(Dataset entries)

++++++++

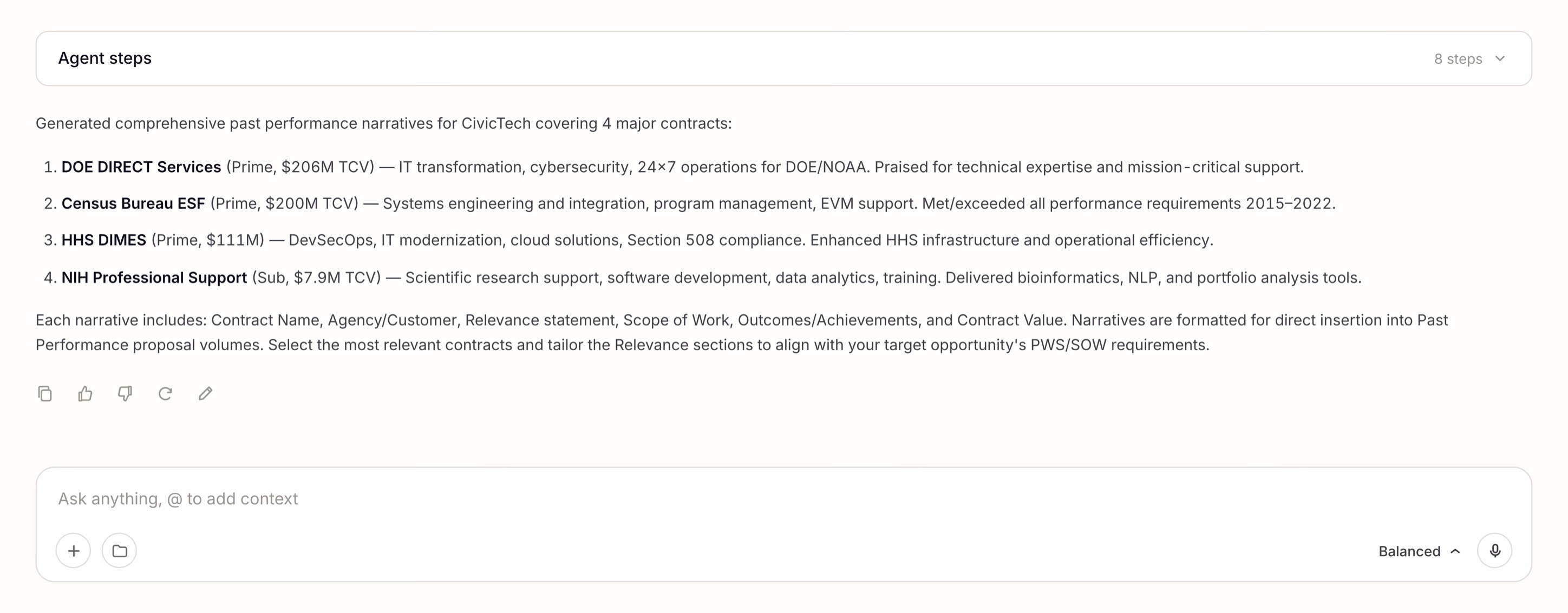Copy the response with the copy icon
Image resolution: width=1568 pixels, height=613 pixels.
(45, 394)
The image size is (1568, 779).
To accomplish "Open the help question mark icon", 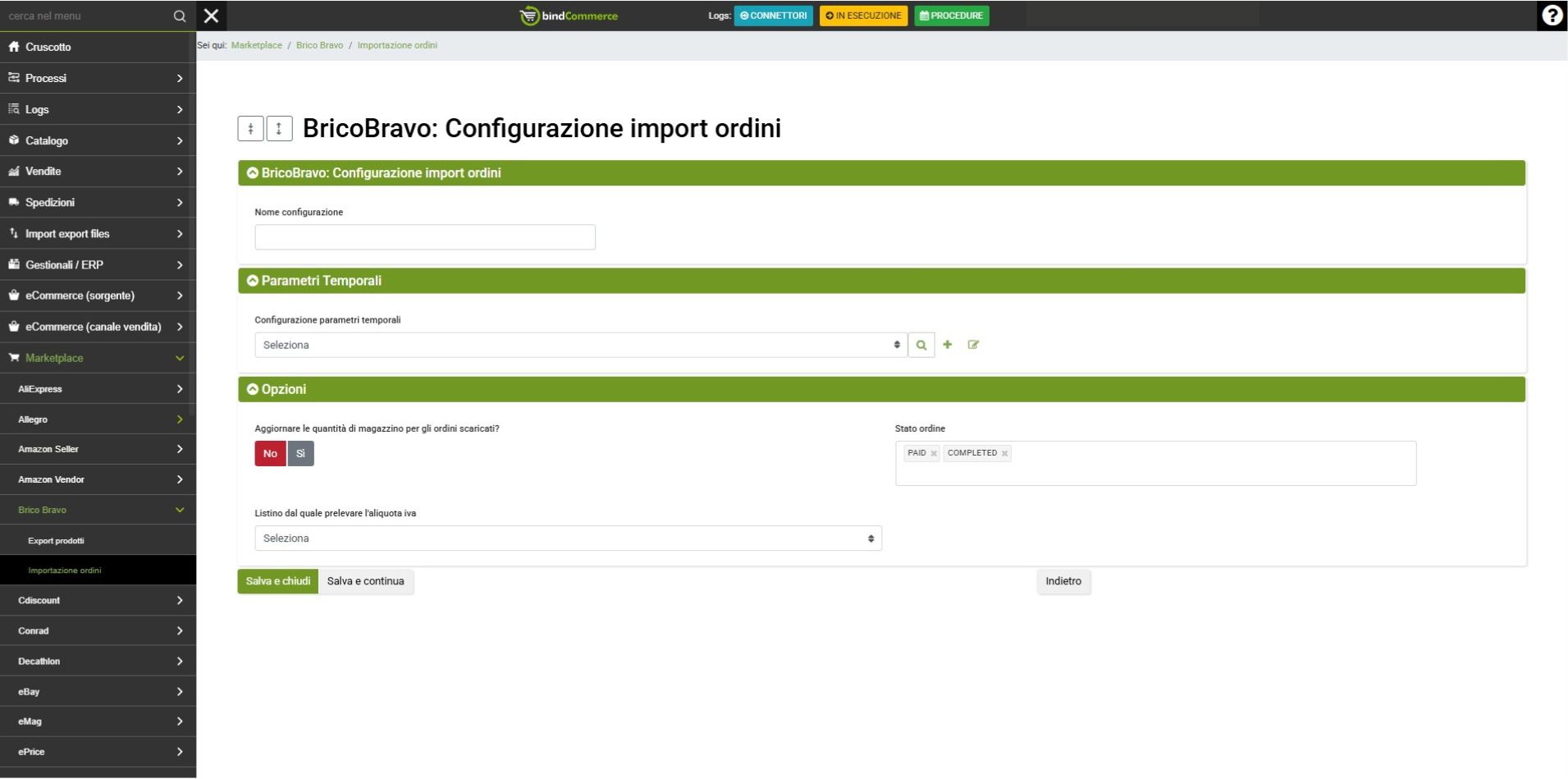I will pos(1552,16).
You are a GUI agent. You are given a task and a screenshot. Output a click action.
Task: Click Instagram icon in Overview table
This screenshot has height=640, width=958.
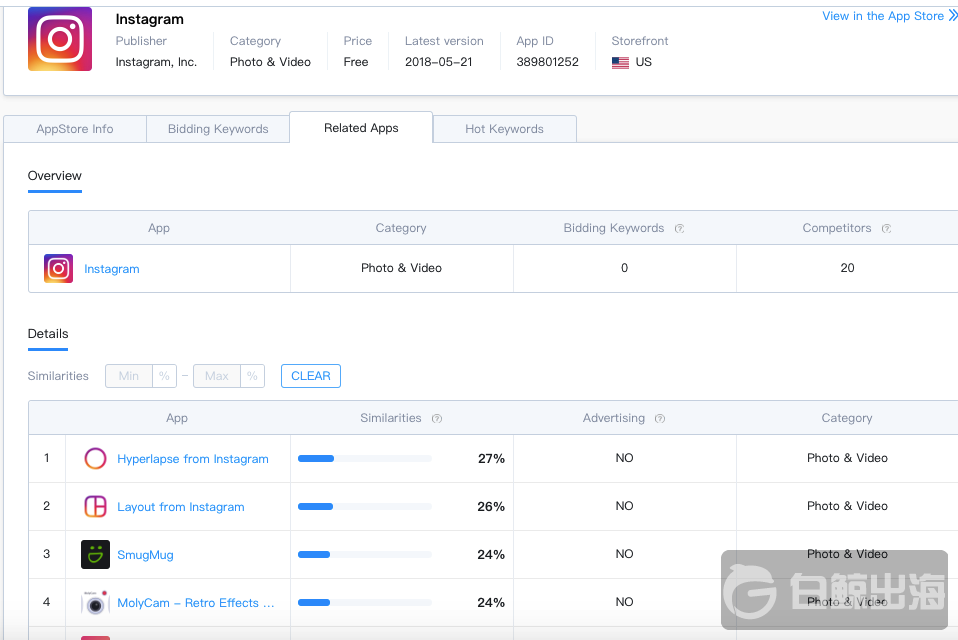tap(59, 269)
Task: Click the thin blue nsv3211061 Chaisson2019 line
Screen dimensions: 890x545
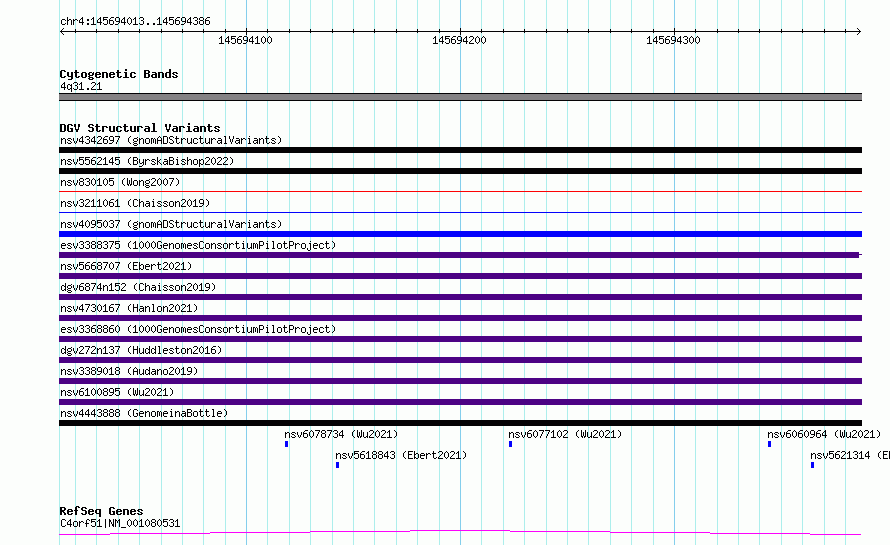Action: tap(460, 213)
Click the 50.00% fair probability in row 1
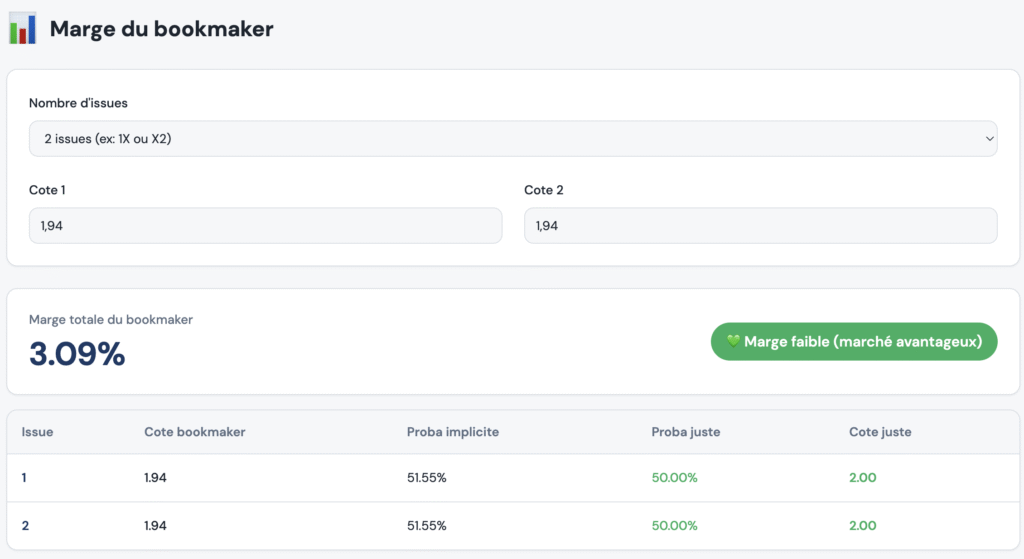Viewport: 1024px width, 559px height. click(674, 478)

++++++++

#### [Work to complete]
Every line from the one holding "Task: Click the" through the final line of the data above is to be reproduced exactly, both ends included, with the pictures left out.

#### [Written answer]
Task: Click the thin blue nsv3211061 Chaisson2019 line
Screen dimensions: 890x545
Action: tap(460, 213)
Click the 50.00% fair probability in row 1
Viewport: 1024px width, 559px height. click(674, 478)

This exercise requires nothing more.